This is the first novel in the Dave Robichaux mystery series by James Lee Burke. I don’t know anything about subsequent novels, except that there is a lot of them, and for me, this amazing Onion article that makes me feel seen in a way like no other:
https://www.theonion.com/audiobook-narrator-really-going-for-broke-with-cajun-ac-1821950450
Anyway, Dave Robichaux is a New Orleans police detective and Vietnam vet looking into the case of a dead sex worker who is found floating in a bayou. There’s conflict between her death being ruled as an accidental drowning, probably from heroin she was likely on at the time indicated by the track marks on her arm, and dying from an intentional overdose given by another party, a “hot shot” as it called (I don’t know anything about drugs and stuff except from novels and movies, so forgive me).

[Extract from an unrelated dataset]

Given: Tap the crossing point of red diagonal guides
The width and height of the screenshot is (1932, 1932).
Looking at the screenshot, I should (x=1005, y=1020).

Robichaux goes down to her home parish and finds out that the local authorities and elite have a significant set of fingers in all sorts of pies, and that he has wandered into something big (although, as he points out, not necessarily over his head from working in a much large venue and being a veteran).
So as the novel progresses, her works through this cases and these details and reveals to the reader his own set of particulars.
It’s a first novel in a series and from the 1980s, so there’s a lot of tropes and context going on here that makes a lot of sense thinking about it in these ways. We learn way more about his way of life and details from his past than we likely would otherwise, and there’s a lot of musing and rumination here. This is a character-driven mystery, not a case-driven one. The case is interesting, but we’re clearly mean to spend some time learning about the detective and his context.
It’s got plenty of 1980s stuff going on too with mixed results, but Burke is clearly a talented writer.